Work through the records below and tally every line containing "date". Reply with the total alone.

Stored data entries
+++

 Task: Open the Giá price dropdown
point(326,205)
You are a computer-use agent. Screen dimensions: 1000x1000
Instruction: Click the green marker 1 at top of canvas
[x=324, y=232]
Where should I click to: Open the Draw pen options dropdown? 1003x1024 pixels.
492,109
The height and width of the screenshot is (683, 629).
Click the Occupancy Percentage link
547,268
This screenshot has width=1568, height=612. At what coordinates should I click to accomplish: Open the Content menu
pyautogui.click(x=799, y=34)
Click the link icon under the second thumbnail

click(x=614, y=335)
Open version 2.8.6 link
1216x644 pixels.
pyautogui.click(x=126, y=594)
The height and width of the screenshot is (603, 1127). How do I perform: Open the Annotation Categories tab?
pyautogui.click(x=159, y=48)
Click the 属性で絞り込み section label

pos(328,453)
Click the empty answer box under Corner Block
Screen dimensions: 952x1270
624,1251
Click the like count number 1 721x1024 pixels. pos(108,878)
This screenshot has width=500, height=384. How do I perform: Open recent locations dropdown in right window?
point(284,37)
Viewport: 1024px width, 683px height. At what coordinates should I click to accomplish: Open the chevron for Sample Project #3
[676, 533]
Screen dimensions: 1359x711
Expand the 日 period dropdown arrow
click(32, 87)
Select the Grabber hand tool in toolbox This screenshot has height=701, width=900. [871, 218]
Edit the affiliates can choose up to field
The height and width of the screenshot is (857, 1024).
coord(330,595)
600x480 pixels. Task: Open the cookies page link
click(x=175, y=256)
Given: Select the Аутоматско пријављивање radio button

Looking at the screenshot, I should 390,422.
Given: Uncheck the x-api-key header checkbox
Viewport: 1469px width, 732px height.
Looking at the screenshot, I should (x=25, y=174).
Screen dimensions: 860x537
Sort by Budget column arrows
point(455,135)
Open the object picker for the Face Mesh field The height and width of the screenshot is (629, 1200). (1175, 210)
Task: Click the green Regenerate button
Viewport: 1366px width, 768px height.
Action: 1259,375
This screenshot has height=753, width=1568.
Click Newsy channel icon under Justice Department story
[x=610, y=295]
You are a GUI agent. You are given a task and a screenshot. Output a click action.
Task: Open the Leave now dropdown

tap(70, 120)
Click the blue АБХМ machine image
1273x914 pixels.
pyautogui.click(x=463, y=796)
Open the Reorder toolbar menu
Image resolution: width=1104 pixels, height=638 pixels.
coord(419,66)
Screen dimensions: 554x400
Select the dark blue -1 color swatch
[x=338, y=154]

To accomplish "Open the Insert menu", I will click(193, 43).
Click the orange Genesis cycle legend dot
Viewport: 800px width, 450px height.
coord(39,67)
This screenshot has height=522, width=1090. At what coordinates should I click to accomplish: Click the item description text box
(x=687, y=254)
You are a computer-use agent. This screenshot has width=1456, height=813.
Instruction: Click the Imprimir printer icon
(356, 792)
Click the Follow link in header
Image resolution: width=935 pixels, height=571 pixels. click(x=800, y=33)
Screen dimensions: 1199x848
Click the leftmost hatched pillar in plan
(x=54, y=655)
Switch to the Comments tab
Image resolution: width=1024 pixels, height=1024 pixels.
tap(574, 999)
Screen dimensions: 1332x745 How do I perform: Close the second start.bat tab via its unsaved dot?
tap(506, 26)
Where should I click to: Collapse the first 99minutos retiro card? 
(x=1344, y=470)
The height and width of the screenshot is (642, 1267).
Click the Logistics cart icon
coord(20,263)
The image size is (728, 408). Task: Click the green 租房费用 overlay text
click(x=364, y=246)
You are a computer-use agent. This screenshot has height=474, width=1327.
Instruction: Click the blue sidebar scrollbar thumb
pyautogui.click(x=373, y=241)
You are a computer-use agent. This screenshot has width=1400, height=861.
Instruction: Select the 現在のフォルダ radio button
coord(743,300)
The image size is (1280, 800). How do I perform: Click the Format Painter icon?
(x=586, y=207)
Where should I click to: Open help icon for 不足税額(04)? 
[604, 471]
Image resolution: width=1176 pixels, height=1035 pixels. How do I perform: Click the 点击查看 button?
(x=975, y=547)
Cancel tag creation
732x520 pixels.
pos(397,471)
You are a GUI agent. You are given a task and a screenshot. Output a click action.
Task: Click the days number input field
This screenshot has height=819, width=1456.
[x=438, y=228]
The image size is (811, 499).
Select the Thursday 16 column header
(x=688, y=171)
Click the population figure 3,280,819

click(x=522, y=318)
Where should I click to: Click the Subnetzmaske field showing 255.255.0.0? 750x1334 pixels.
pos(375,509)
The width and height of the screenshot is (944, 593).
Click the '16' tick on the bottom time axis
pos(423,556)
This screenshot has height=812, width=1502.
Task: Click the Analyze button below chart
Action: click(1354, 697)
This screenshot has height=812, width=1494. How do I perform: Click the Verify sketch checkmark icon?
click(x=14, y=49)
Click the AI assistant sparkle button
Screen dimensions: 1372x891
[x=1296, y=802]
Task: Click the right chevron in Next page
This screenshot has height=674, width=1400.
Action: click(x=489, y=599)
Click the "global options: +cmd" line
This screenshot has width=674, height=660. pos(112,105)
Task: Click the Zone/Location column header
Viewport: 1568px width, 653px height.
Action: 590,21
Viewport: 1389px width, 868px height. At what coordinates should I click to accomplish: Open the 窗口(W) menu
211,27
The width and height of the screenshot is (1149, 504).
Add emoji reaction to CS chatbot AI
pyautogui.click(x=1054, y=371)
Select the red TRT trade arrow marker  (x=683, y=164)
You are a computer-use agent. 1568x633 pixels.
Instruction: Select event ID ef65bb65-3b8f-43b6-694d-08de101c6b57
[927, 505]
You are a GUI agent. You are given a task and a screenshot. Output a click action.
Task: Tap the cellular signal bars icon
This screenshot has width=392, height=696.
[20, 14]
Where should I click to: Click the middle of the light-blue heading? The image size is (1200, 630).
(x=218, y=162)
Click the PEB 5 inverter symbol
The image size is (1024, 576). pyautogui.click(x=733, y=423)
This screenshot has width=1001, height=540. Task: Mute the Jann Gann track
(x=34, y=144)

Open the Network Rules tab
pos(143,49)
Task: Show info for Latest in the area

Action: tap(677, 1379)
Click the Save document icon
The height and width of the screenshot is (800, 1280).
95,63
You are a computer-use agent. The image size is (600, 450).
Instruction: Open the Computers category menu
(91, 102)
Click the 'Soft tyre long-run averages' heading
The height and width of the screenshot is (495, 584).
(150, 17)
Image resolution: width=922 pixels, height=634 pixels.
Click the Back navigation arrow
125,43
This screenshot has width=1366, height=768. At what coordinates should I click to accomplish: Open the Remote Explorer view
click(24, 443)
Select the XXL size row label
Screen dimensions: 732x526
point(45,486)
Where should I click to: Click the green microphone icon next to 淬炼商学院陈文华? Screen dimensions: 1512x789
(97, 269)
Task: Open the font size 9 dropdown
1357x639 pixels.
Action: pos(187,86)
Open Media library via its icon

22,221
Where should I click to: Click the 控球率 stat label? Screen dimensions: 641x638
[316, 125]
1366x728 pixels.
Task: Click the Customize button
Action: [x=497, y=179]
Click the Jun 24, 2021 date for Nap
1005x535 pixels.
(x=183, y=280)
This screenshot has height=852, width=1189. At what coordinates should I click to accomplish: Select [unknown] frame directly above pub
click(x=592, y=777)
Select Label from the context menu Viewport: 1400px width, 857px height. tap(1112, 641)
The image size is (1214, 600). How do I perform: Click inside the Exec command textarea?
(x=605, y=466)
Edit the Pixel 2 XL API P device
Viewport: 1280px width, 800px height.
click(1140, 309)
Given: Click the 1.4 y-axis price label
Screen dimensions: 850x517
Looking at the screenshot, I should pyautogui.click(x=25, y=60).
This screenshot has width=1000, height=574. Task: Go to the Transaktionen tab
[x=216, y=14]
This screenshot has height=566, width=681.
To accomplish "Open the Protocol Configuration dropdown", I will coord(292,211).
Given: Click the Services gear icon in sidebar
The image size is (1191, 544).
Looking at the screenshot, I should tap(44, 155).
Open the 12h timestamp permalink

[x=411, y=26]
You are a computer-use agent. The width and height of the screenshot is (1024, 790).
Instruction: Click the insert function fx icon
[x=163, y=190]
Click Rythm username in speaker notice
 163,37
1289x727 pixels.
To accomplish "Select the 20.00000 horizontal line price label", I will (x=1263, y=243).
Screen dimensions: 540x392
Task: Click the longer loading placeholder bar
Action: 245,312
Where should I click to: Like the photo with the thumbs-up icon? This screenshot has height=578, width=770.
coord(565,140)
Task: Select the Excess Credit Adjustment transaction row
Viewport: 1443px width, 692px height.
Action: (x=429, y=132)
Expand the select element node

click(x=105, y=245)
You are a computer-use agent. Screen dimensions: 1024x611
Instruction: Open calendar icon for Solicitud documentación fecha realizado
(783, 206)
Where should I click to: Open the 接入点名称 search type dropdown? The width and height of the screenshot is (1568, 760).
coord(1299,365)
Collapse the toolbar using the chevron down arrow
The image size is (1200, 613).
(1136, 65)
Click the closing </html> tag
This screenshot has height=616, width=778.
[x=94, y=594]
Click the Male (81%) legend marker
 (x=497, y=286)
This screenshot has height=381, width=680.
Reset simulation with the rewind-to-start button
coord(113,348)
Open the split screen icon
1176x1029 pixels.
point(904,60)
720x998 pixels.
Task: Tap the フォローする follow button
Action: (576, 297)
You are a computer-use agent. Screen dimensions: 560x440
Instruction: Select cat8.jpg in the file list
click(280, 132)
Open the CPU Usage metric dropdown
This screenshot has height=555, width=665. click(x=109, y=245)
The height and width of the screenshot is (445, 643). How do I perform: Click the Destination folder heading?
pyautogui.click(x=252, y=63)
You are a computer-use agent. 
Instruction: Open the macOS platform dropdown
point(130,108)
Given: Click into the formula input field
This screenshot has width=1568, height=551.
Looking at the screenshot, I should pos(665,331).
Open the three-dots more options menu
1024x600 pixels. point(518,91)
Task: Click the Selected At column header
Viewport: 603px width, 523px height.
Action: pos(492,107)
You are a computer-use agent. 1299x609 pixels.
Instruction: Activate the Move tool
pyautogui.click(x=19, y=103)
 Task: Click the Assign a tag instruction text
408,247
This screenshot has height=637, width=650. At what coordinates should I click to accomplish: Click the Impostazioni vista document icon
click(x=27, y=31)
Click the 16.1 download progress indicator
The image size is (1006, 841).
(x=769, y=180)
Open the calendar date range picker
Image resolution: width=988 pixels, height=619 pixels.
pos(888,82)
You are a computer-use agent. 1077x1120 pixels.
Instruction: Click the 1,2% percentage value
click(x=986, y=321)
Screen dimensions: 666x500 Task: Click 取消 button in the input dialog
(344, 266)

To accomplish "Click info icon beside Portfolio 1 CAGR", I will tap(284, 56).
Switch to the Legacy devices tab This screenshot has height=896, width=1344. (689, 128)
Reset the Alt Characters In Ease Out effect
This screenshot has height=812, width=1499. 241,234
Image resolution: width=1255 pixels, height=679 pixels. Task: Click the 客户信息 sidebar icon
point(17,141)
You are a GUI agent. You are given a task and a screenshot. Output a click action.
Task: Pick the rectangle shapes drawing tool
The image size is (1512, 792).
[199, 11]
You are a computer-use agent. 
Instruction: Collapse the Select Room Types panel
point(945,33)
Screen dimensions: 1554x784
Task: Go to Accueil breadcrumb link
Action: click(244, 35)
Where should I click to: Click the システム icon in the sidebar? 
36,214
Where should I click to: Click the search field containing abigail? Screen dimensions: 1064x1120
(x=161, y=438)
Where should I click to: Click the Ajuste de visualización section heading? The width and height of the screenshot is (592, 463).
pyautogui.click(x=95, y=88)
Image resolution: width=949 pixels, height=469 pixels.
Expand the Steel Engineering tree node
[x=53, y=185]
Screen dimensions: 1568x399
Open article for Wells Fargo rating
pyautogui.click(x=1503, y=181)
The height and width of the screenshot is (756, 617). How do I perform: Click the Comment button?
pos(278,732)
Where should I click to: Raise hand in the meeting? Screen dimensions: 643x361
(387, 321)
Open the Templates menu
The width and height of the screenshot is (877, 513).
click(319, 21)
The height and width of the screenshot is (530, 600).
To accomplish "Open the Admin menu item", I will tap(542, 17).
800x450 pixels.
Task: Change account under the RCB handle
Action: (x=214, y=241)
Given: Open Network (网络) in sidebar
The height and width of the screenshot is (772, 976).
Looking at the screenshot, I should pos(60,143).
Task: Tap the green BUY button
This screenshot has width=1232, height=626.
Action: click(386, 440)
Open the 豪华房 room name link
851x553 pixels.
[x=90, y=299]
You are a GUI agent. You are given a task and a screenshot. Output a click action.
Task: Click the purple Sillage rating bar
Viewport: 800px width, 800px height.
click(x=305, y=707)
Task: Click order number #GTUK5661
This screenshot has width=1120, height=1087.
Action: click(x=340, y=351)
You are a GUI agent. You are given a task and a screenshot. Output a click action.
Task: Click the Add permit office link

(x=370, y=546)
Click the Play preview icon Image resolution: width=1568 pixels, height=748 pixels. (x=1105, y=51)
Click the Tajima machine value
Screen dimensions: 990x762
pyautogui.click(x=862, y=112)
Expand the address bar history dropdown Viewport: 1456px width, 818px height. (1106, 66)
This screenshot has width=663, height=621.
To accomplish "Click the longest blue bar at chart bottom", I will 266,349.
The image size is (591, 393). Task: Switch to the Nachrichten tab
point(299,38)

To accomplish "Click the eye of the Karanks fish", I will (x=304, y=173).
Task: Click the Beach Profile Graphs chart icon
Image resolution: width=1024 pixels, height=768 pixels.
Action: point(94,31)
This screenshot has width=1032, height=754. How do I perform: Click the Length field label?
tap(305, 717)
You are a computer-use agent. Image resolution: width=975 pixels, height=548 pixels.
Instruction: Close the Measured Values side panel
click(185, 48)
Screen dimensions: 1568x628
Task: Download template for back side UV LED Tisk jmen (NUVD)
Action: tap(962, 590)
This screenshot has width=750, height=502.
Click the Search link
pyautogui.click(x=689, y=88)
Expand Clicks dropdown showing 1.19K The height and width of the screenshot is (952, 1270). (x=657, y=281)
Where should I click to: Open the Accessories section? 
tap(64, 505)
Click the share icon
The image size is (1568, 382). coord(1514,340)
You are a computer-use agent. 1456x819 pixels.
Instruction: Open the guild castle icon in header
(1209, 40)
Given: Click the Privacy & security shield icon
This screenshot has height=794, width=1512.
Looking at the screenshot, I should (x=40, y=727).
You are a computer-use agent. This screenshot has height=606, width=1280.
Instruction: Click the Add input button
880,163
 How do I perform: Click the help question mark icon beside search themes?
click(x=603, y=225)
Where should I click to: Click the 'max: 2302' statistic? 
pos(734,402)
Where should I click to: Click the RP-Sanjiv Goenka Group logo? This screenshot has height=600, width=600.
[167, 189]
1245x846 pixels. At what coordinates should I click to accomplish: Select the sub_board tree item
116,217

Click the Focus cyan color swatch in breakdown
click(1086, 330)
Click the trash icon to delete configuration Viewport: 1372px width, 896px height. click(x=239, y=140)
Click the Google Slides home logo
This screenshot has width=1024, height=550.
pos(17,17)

+++

Solution for this task: 2